三重県は27日、新型コロナウイルスの感染拡大を受けた緊急経済会合を開き、経済団体の代表と意見交換した。出席者は飲食店や宿泊施設の窮状を訴え、支援策の強化を要請。感染の長期化による「あきらめ型廃業」が出始めたとし、対策を求める声もあった。県は中小事業者への補助金などで支援する考えを示した。

県によると、会合は金融機関や経済団体の代表ら18人がオンラインで出席。鈴木英敬知事は冒頭のあいさつで「現在の状況や先のことを見据えながら、事業者支援を強力にしたい」と述べた。

意見交換は非公開。出席者からは「飲食店や宿泊施設を中心に事業者の経営が厳しくなっている」とし、仕入れ業者や土産物店といった関連事業者にも影響が及んでいるとの声が相次いだという。

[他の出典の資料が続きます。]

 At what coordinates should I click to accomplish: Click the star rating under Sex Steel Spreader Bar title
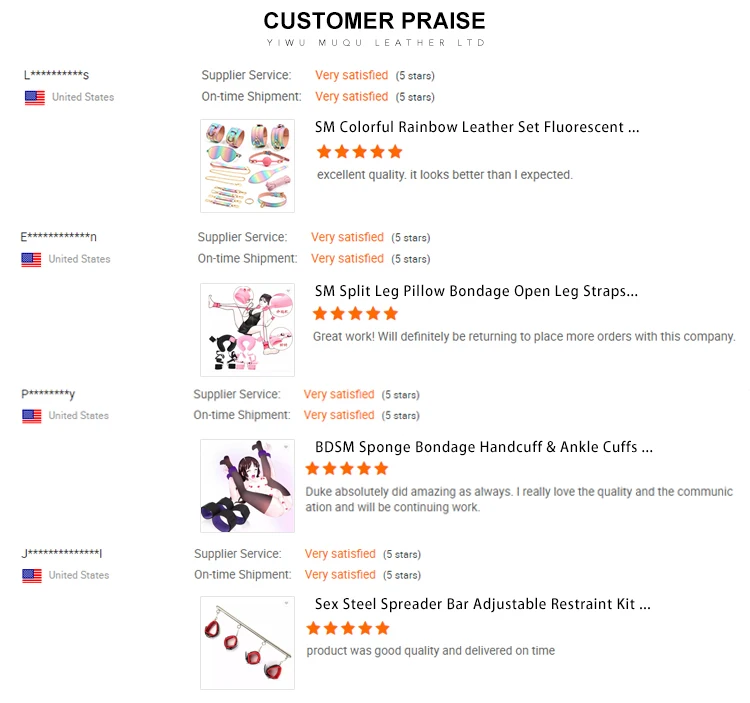click(x=347, y=628)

また、持続化給付金や融資制度などの支援策によって「企業の倒産は減少傾向にある」としつつ、後継者不足やコロナ禍での経営悪化を受けた「あきらめ型廃業」が出始めていると訴える声もあった。

出席者らは営業時短要請に協力した飲食店への協力金を「早く確実に届けてほしい」と要望。県が5月中に設ける飲食店の認証制度には「評価するが、実効性のある制度にしてほしい」と求めた。

一方、ある出席者は「飲食店からそれほど感染者が出ているのか、との声もある。対策がしっかりしていないところと一緒に扱われることへの不満もある」などとして、支援のあり方を検討するよう求めた。

雇用経済部は、感染防止対策の強化を目指す中小企業と小規模企業を対象とした新たな補助金制度を5月中にも設けると報告。生産性の向上や業態転換を目指す事業所への補助金を再開する考えも示した。

鈴木知事は会合後の取材に「宿泊キャンペーンで経済の復活に向けた取り組みをしたいが、まずは感染を押さえ込むことを最優先にしたい。今後の補正予算でスピード感を持って対策を進める」と述べた。